As Garment Exports Rise, Job Growth Still Looks Bleak

Garment exports from Cambodia continued a steady path toward recovery in the first four months of this year, growing in value by 11.14 percent to $772 million, the Commerce Ministry said in data released yesterday.

The rise in trade built on improved export levels recorded during the first quarter of the year, when garment exports rose by 9.1 percent.

Despite the rebound in exports, analysts say job growth is bouncing back at a much slower rate as wholesale prices in the sector have fallen by about 10 percent when compared to the same period last year.

Catherine Vaillancourt-Laflamme, a training specialist for the International Labor Organization in Cambodia, said the low prices currently affecting the industry should act as an incentive for manufacturers to move up the value chain and produce more intricate garment items that sell at a higher price.

“If more garments of quality are produced then prices will go up,” she said, adding that demand for more complex garments was healthy.

According to the Commerce Ministry data, garment exports to the US increased by 10.08 percent to $503.26 million and accounted for 56.1 percent of all exports leaving Cambodia.

Garment exports to Europe increased by just 4.8 percent and made up 16.5 percent of Cambodia’s total exports.

The rise in exports has still not reached pre-crisis levels. Garment exports in the first four months of 2008 reached $879.84 million.

Experts say that Cambodia must increase its export base so it is not so heavily dependent on markets in the US and Europe, where 81.6 percent of all Cambodia’s exports were sent during the first four months of this year.

In a sign that efforts to broaden the market for Cambodian garments may be taking hold, garment exports to Japan increased by 144.2 percent to $17.67 million between January and April.

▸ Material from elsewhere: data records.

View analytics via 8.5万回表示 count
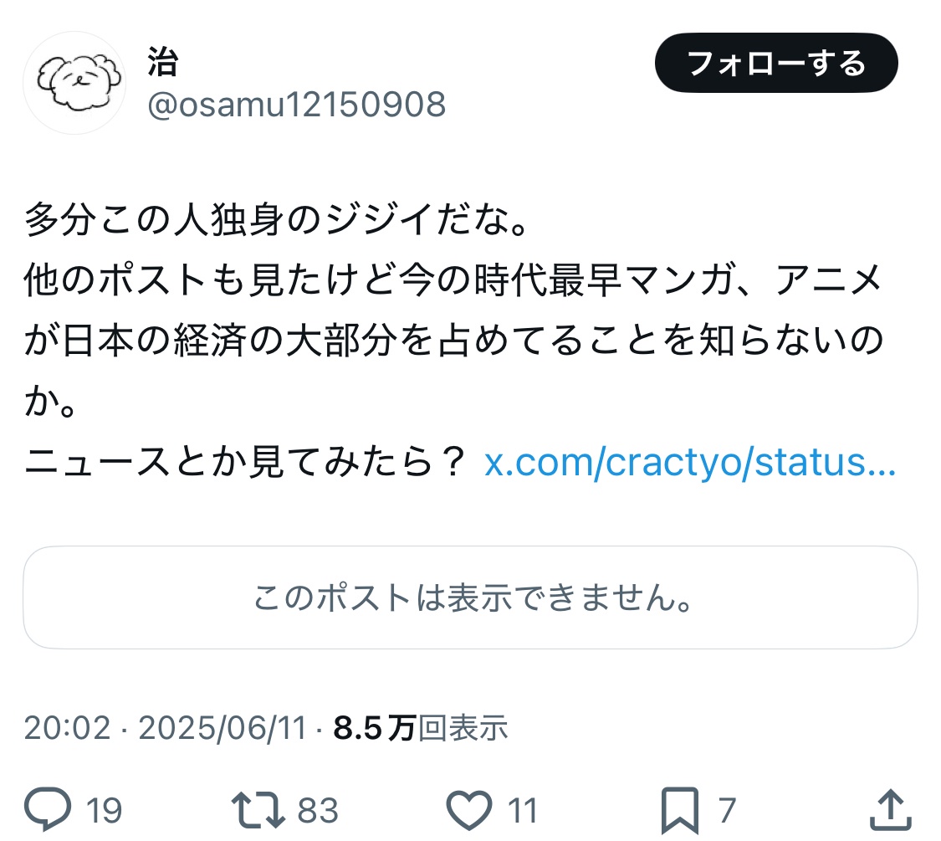 click(x=420, y=728)
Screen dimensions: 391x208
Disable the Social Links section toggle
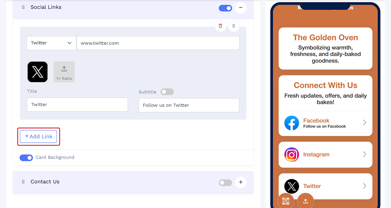(225, 8)
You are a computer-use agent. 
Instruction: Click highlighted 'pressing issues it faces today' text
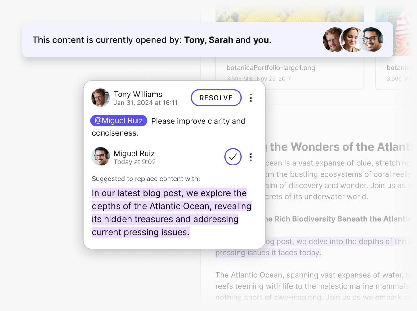(268, 253)
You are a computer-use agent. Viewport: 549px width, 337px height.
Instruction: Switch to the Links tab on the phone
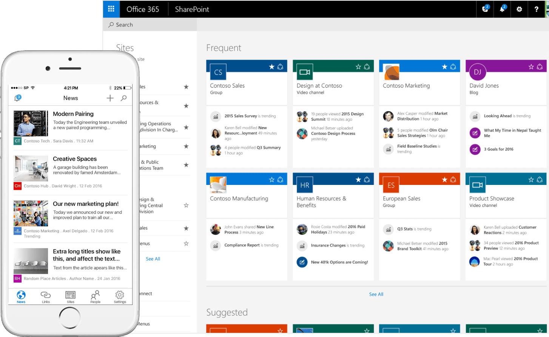coord(46,297)
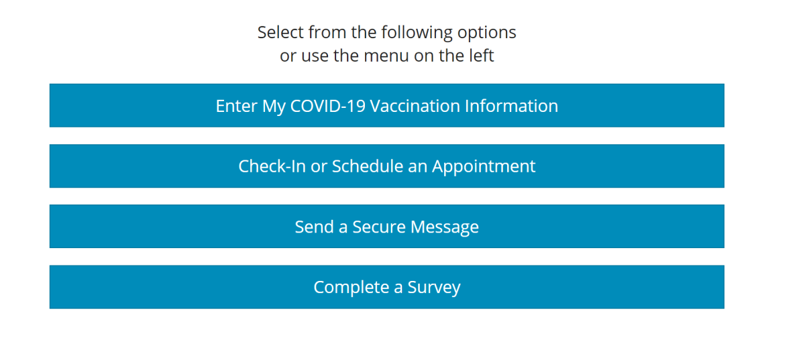Click Enter My COVID-19 Vaccination Information button
805x356 pixels.
pos(386,106)
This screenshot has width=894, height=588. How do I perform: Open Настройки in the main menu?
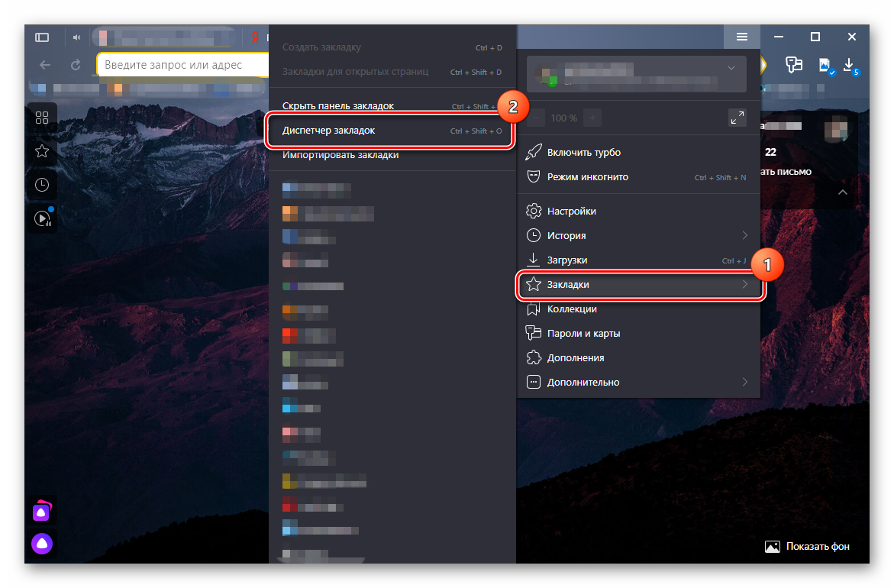(571, 211)
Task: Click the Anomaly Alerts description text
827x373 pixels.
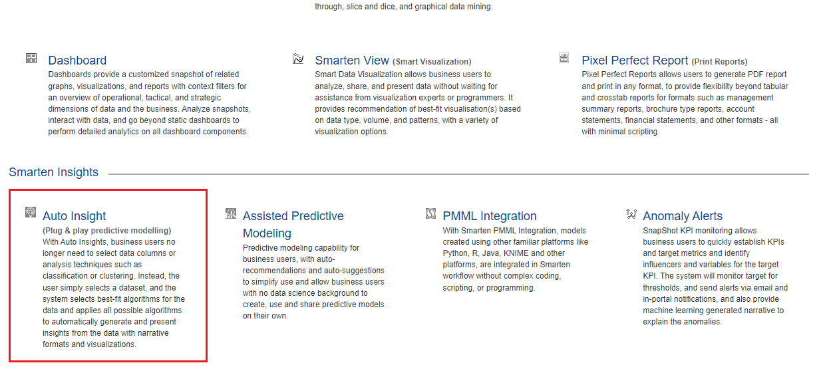Action: (715, 276)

“We’ve been doing that [expanding the export market] all along. It’s just a question of whether the factors were favorable,” said Ken Loo, secretary-general of the Garment Manufacturers Association in Cambodia.

Mr Loo said that the Asean-Japan Free Trade Agreement, which took effect in Cambodia in December, had triggered the substantial growth in exports to Japan.

He added that job growth in the garment sector would “probably not” recover this year, with prices still hovering at between 10 to 15 percent lower than the same period last year.

As the economic recovery takes hold in developed countries, “consumers are demanding cheaper garments and at the same time higher quality,” Mr Loo said.

“We’ve always being saying that buyers need to pay us more so we have more to pay the workers with.”

A report released last week by the International Labor Organization showed employment growth of 0.2 percent from November 2009 to April 2010.

Still, the industry’s workforce has declined 17.7 percent from April 2008 to 297,000 employees in April 2010, according to the report.

Mean Sophea, director of the trade preference department in the Ministry of Commerce, said that while Cambodia stands to benefit from rising labor costs in the wider region, its poor level of human resources puts it at a serious disadvantage.

“We hardly compete with Vietnam,” Mr Sophea said. “We’re a very poor country…with human resources constraints. Vietnam can take the opportunity to increase its market share in the US.”

Much of the growth potential in Cambodia’s garment sector currently hinges on debate in the US on whether or not to change its so-called General System of Preferences, a large-scale trade system outlining benefits for least developed countries.

Duty-free status “will be beneficial for Cambodia because our economy is dependent on garment exports,” Mr Sophea said. “If we don’t have a sizeable market we will face a very serious problem.”